It has become the theme of Week One: “I’m playing.”
You’ve heard it from around the NFL from injured players who are in some doubt for their teams’ openers, starting with Jason Witten and Hakeem Nicks in Wednesday’s Cowboys-Giants tilt.
The list has become long and distinguished in a short period of time.
Brian Urlacher. Trent Richardson. Adrian Peterson. Michael Vick said it a few weeks ago. Ryan Mathews continues to insist he’ll play Monday when few others believe he will.
So much for questioning this generation of players’ toughness.
But what about their intelligence? What about the regard for their long-term health?
Is playing today worth it if it means missing two or three or more tomorrows?
Let’s start with Urlacher. He’s as tough and game as they come. He’ll strap ‘em on any time and hit someone, just for fun. So, when he missed time with an injured left knee in training camp, you knew it was serious. Some questioned the timing of his surgery, and when news that he traveled to Europe for an experimental, non-surgical treatment of the knee surfaced, you knew this was not Urlacher messing around.
His knee, as he said in a recent interview is not the same. It will never be the same. Those are his words, so you take them at face value. Not much misdirection in his game. Just as you believe he’ll be out there Sunday. But the Packers are on the slate four days later. More important game perhaps? What will such a turnaround mean for his health this season? You’d have to think he’s going to be dealing with it every day this season, tacked with the questions from the media to follow.

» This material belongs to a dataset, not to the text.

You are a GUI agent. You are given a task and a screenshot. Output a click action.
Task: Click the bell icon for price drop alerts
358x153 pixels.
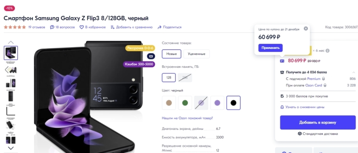click(282, 107)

Richardson and Peterson are going to be shackled by their coaches, which is a good thing. They might not be happy about it now, but it’s too bad for them. Pat Shurmur and Leslie Frazier are young coaches with rebuilding teams who know that winning one game is not the goal here. They need their horses for the long run. Not that the Bears do not with Urlacher; they just have a better infrastructure and can sustain such a loss a little more easily.
Sometimes players need to be saved from themselves. The Eagles have tried their best to tell Vick to tone it down in the preseason and make the smart play (throw it away!) instead of opening himself up to big hits. When the regular-season lights hit, fine. But you have to be smart, too.
And for NFL players trying to prove their toughness or manliness by defying doctors’ or trainers’ or coaches’ orders, well, it’s just bad business. Do those folks sometimes play conservatively? Sure. But rarely do we look back and say “what if?” with a team holding an injured player back.
Coaches live by a well-worn saying, which is “next man up.” Backups love it because it gives them a chance to prove themselves. Starters, and namely stars, should sometimes heed those words, too.